Quel gaio e malizioso pensiero li aveva fatti sorridere prima, per poi accompagnarli in uno di quei frequenti sonnellini che tanto caratterizzano le giornate degli anziani.

E i loro sogni, per chissà quale misteriosa combinazione dell’universo onirico, avevano riportato entrambi a trent’anni prima, alla primavera del 2020 funestata da quel subdolo virus.

All’epoca vivevano con le loro famiglie che, grazie a Dio, erano scampate al contagio.

E quei giorni, a ricordarli oggi, erano stati i più strani che avrebbero vissuto durante la loro lunga esistenza.
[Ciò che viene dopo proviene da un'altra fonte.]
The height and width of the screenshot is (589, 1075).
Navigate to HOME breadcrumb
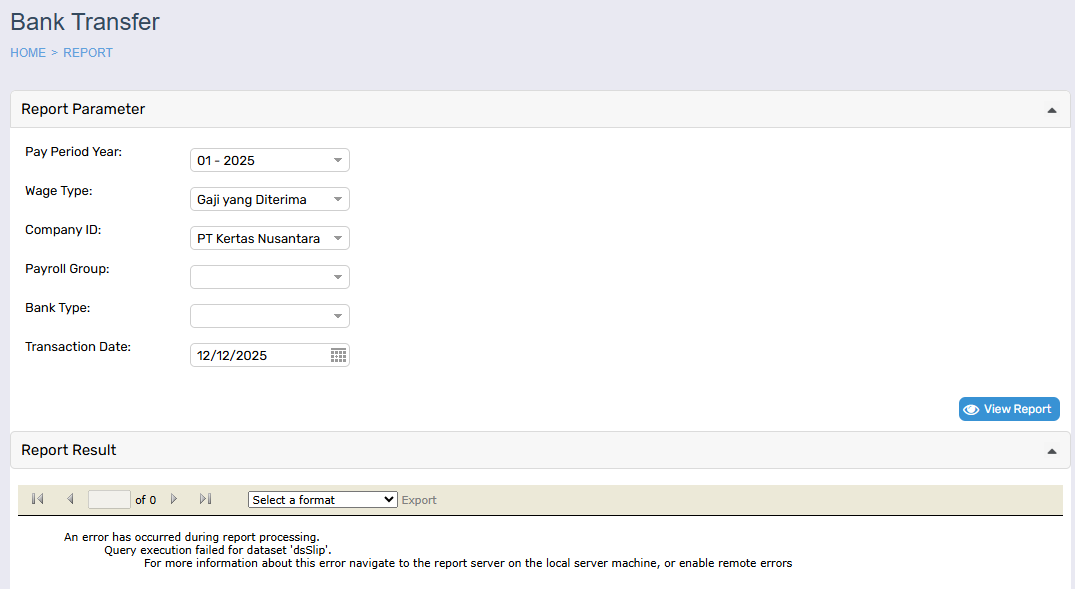pyautogui.click(x=28, y=53)
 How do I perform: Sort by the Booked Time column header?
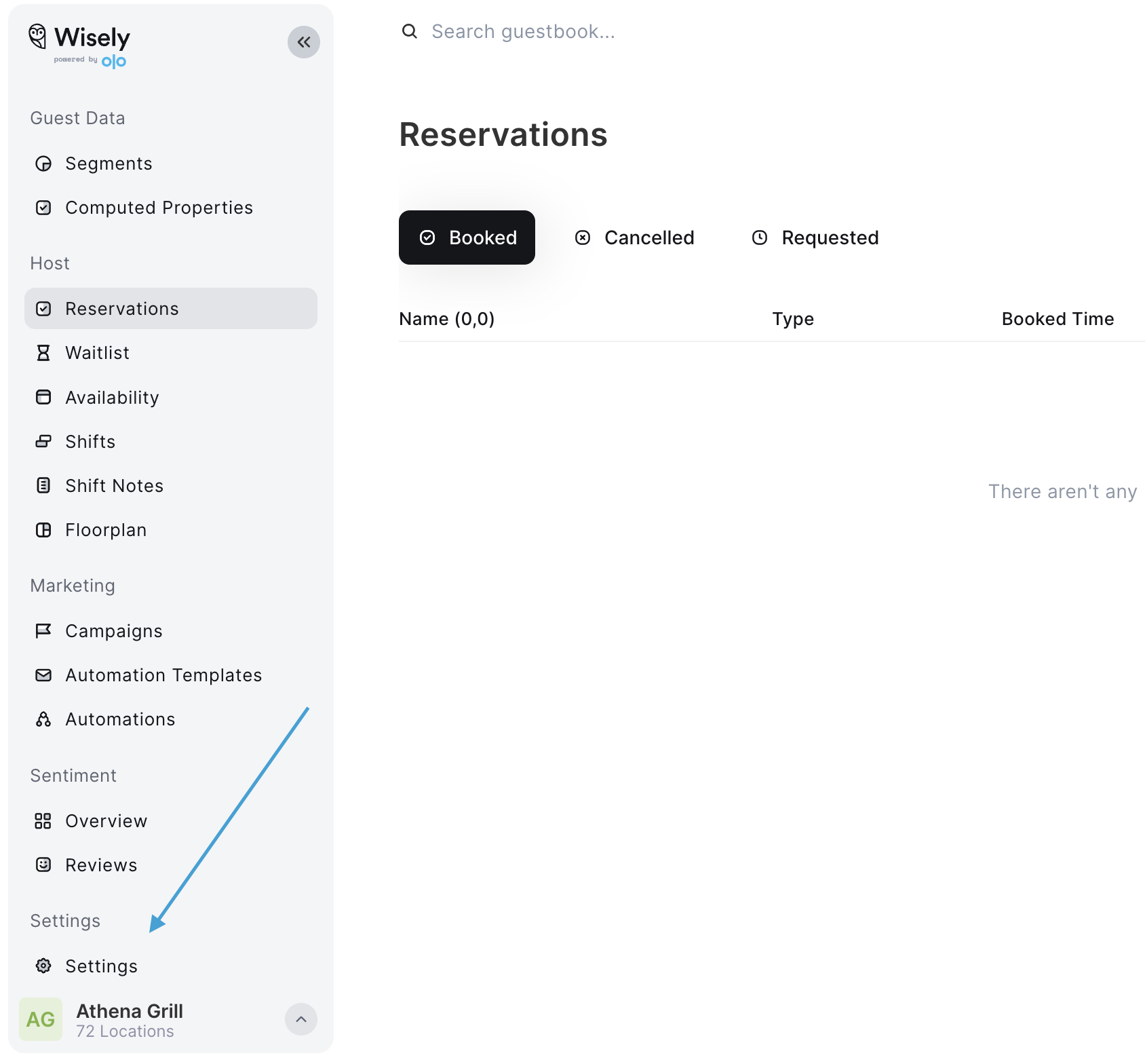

La convivenza familiare forzata, ventiquattro ore su ventiquattro nel chiuso delle quattro mura domestiche, aveva richiesto un notevole sforzo di adattamento, da parte di tutti, a una situazione innaturale che sembrava volersi protrarre in una quarantena senza fine.

Lo stravolgimento repentino della tanto criticata routine quotidiana, che aveva scandito i tempi della loro precedente vita, il timore di un contagio casuale nonostante le mille precauzioni adottate, e il continuo e incessante stillicidio di notizie su quello che da poco più di un semplice raffreddore si stava trasformando in una sorta di pestilenza, aveva portato non pochi sull’orlo di una crisi di nervi.

Poi il tempo, come al solito, aveva rimesso le cose a posto e la specie umana aveva fatto tesoro di ciò che era accaduto.

Le storie dei singoli si erano caratterizzate per una maggiore propensione ai bisogni del prossimo e l’umanità aveva intrapreso la strada della coesione fra i popoli, archiviando la logica della sopraffazione dell’uomo sull’uomo e le spietate leggi dell’economia che lasciavano i più deboli ai margini di un sistema che finiva per travolgerli.

Non era certo l’Eden, ma la paura che potesse ripetersi ciò che era accaduto, ridestando le coscienze sopite, aveva spinto un po’ tutti a riconsiderare quali fossero le priorità da perseguire, se ancora desideravano avere un futuro per se stessi e per i loro figli.

Accantonata la corsa agli armamenti, i governi avevano concentrato ingenti risorse sulla ricerca scientifica e nel successivo decennio erano giunti a disporre delle contromisure necessarie per neutralizzare sul nascere ogni nuovo virus. Cullati dalla dolcezza di quel sogno, Giovanni e Nicola, nella primavera del 2020, intubati nel reparto di terapia intensiva, non si svegliarono più.